Support of removable MTD devices and other advanced features (follow-up from lkml)

Jörn Engel joern at logfs.org
Sun May 25 03:25:02 EDT 2008


On Sat, 24 May 2008 20:41:17 -0700, Alex Dubov wrote:
> --- Jörn Engel <joern at logfs.org> wrote:
> 
> > Writes happen in multiples of mtd->writesize.  Which for NAND is
> > pagesize.  There are also special cases with subpage writes.  AFAIK only
> > UBI exploits that feature.
> 
> Most xd cards can only be written a whole PEB in a time (can be handled with
> appropriate writesize, I suppose).

Up to 256M writing pages at a time worked for me.  1G didn't work
anymore.  Whether this was due to your requirement above or something
else I didn't work out.

> Memorystick cards can be written page at a time, but only in progressive
> fashion - only if all pages at lower offsets to the current page were written
> before. This can be made to work as a useful optimization.

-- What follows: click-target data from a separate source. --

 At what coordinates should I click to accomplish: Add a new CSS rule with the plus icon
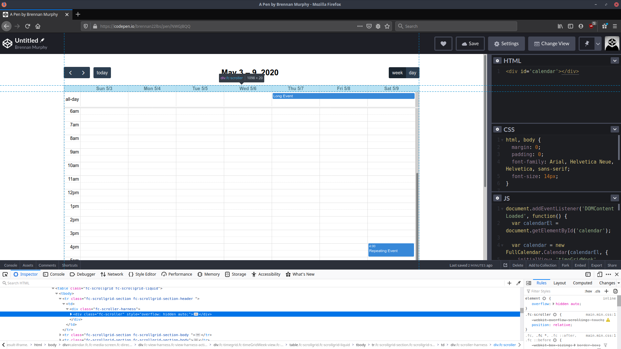click(x=606, y=291)
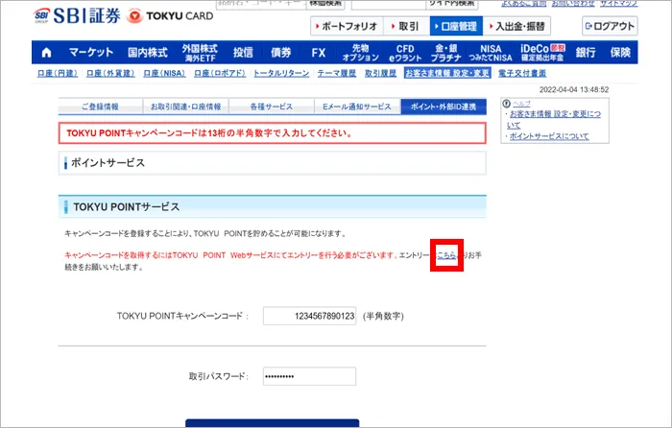Click the 取引パスワード input field

[309, 376]
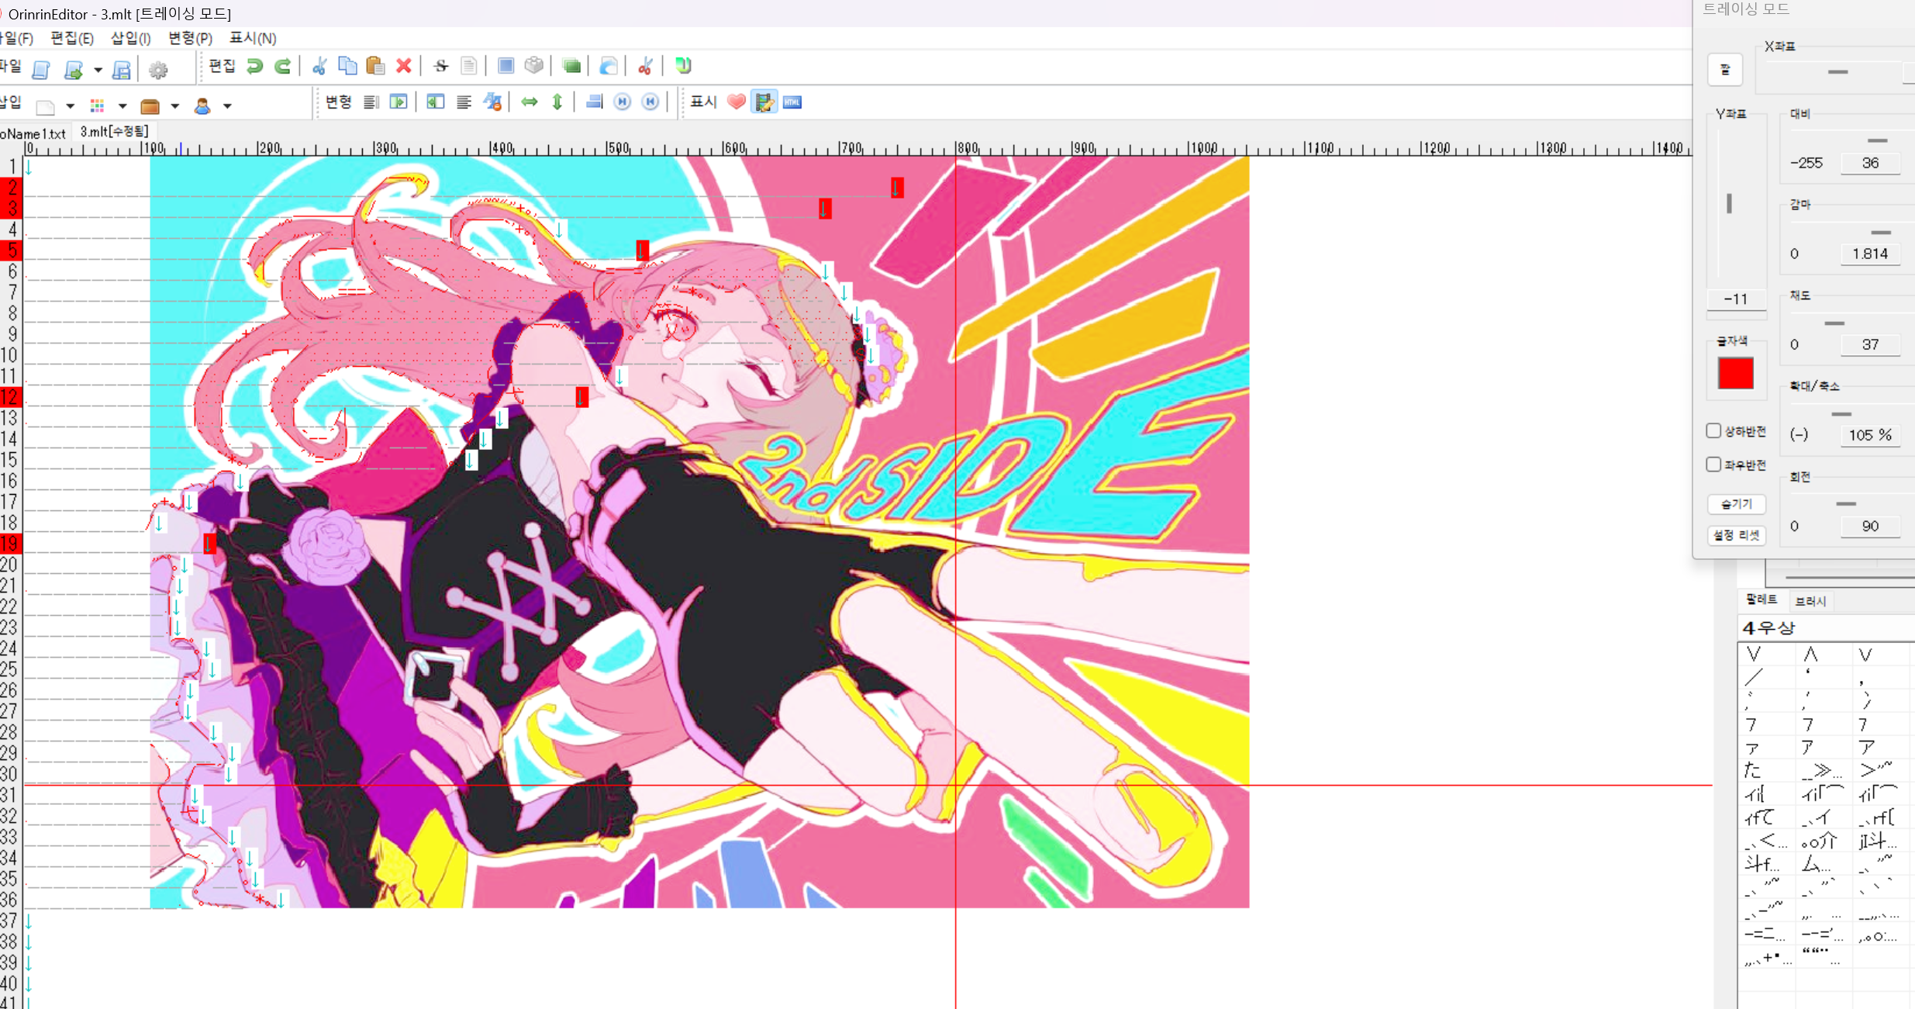Open the 변형(P) menu
This screenshot has width=1915, height=1009.
point(190,38)
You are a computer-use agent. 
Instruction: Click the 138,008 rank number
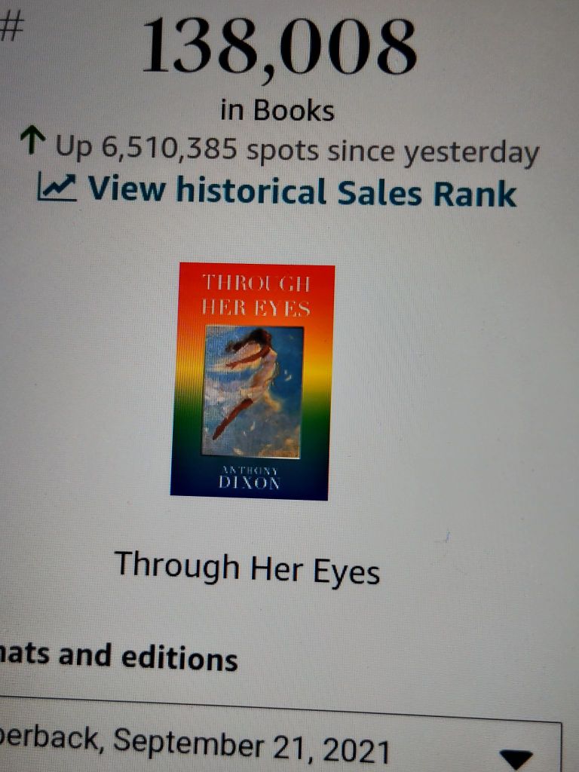point(279,47)
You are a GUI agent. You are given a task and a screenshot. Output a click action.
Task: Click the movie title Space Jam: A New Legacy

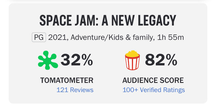[x=108, y=20]
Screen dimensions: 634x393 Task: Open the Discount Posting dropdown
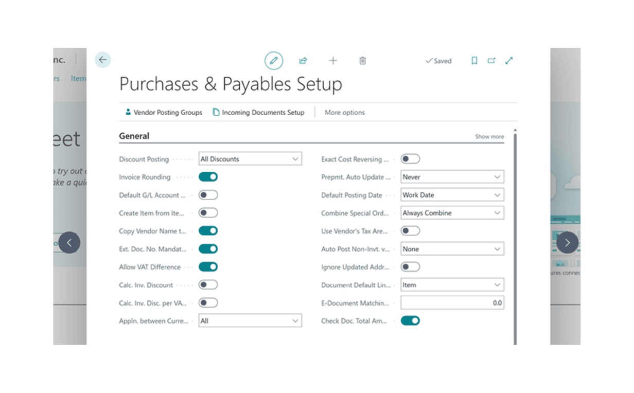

The same limitation is true for some raw NAND chips as well.  Afaik all
of current MTD honors that limitation.

> Are there any special tricks with subpage writes or it all amounts to "read
> block" -> "merge changes" -> "write block"?

Subpage writes are special.  On some chips less than a page can be
written at once, e.g. 512 bytes for a 2k page chip.  But there are
additional limitations on the numbers of writes.  The 2k chip may limit
you to 3 writes.  So you have to do something like 512, 512, 1k.

Unless you really really need this, you'd better forget about it.

Jörn

-- 
I can say that I spend most of my time fixing bugs even if I have lots
of new features to implement in mind, but I give bugs more priority.